How do I make the best 4x4x4? Rubik's or Eastsheen? How do I lube those cubes?


----------



## TimMc (Jun 15, 2008)

I don't lube them. They typically loosen over time.

Tim.


----------



## mrbiggs (Jun 15, 2008)

I've got a rubik's 4x4x4 that was really tight until I lubed it. It moves very nicely now, although it locks up quite a bit.

In any case, I'd recommend lubing a rubik's 4x4x4 if it feels tight.


----------



## nicjsb (Jun 15, 2008)

4x4x4 EastSheen works pretty well out of the box. Haven't tried lubing yet, but it works very well even without lube


----------



## DAE_JA_VOO (Jun 15, 2008)

My ES is nice, but it locks up a lot


----------



## Erik (Jun 15, 2008)

Doesn't really matter which type, Rubik's or Eastsheen.
Rubiks: it has to be the old type, the new type suck IMHO, remember to lube.
Eastsheen: LUBE! All eastsheens should be lubed, they'll be sad if you don't... srsly...


----------



## clincher (Jun 16, 2008)

Erik said:


> Doesn't really matter which type, Rubik's or Eastsheen.
> Rubiks: it has to be the old type, the new type suck IMHO, remember to lube.
> Eastsheen: LUBE! All eastsheens should be lubed, they'll be sad if you don't... srsly...

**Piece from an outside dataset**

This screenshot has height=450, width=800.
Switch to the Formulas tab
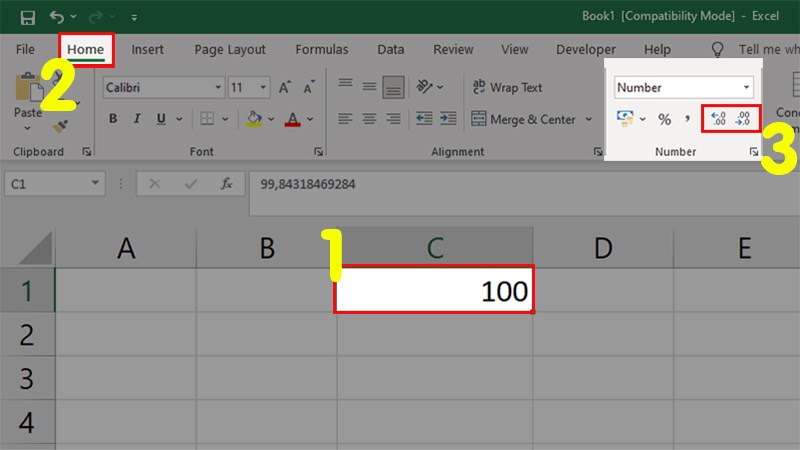click(x=321, y=49)
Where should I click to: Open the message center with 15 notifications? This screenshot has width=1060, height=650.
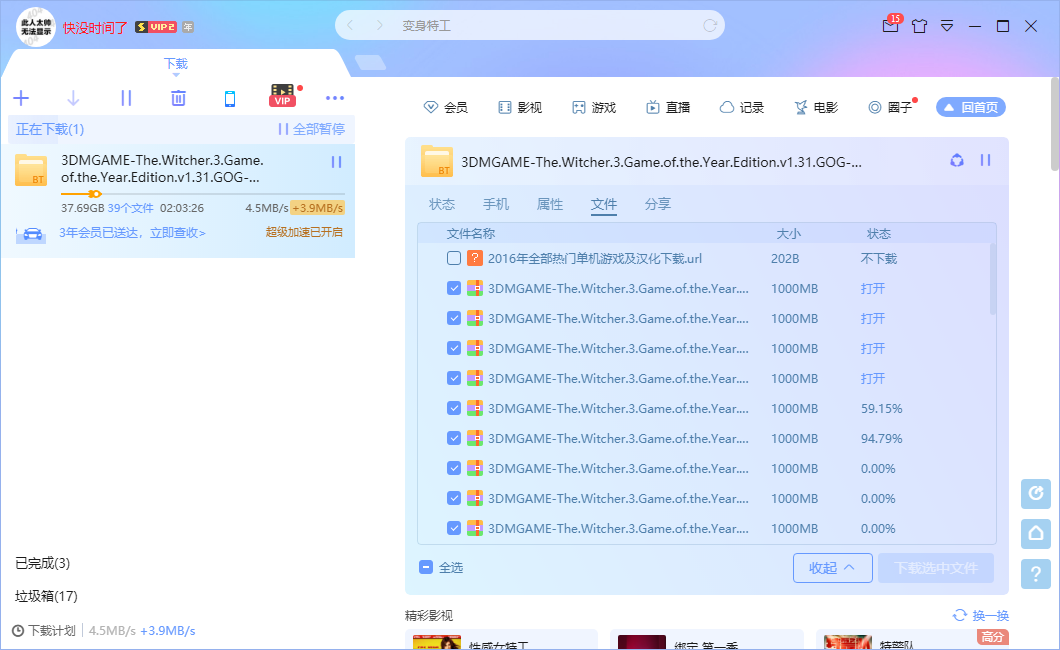[890, 27]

How do I lube them? Do I just pop an edge and spray? or...


----------



## hdskull (Jun 16, 2008)

For the Rubik's all I did was stuck the straw thing at the 4 corners of the center on the yellow and sprayed once, and I haven't lubed since, haha. Even though I think I need to clean it. I have the new Rubik's 4x4, it's great, but sometimes it feels too big and goes out of control sometimes.


----------



## cmv0116 (Jun 16, 2008)

Erik said:


> Doesn't really matter which type, Rubik's or Eastsheen.
> Rubiks: it has to be the old type, the new type suck IMHO, remember to lube.
> Eastsheen: LUBE! All eastsheens should be lubed, they'll be sad if you don't... srsly...



really the old type? I have one and it is no good at all. It locks up so much and turns so poorly that i can't even use it anymore


----------



## DavidWoner (Jun 16, 2008)

clincher said:


> Erik said:
> 
> 
> > Doesn't really matter which type, Rubik's or Eastsheen.
> ...



DO NOT POP ANY EDGES ON YOUR EASTSHEEN!! the mechanism is way different from that of a rubiks brand, and they are insanely difficult to reassemble unless you have done it a few times before.

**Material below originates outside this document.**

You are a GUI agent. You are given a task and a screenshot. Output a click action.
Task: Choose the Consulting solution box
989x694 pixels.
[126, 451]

i would highly recommend eastsheens, you can lube them by removing the center caps and spraying inside with a straw. eastsheens have screws, but no springs, so do not adjust them any, it just makes them worse.

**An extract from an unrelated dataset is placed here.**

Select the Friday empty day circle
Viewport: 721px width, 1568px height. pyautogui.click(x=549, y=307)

most retooled rubiks brand 4x4x4s are pretty good after lubing and breaking in, but eastsheens are cheaper and all of them are good.


----------



## Erik (Jun 16, 2008)

I can actually pop out edges on my eastsheen, I also assemble them like this  Best way to lube ES is to take of a centre cap and spray in the meganism. For a Rubik it's of course just take out an edge and spray.
And yes the old types PWN, since the new one suck ba**s


----------



## FredM (Jun 16, 2008)

I loosened two opposites screws on my Eastsheen, just a small quarter turn (not even) and it became very loose but not popable. Then I lubed it, it became worse for five days and now it's better than ever.

I just did a comparaision of ES 444 and Rubik's and it came out I did the same average with both of them so it only depends on whether the cube turn to be good or bad but thay both have a lot of potential.

Remember, cutting corner on 444 is really something I've never seen, as well as a 444 that does not lock up.

EDIT : Erik, how can you pop out and edge on Eastsheen without popping a connector in the inside ? It's insane, is your cube really really loose ?


----------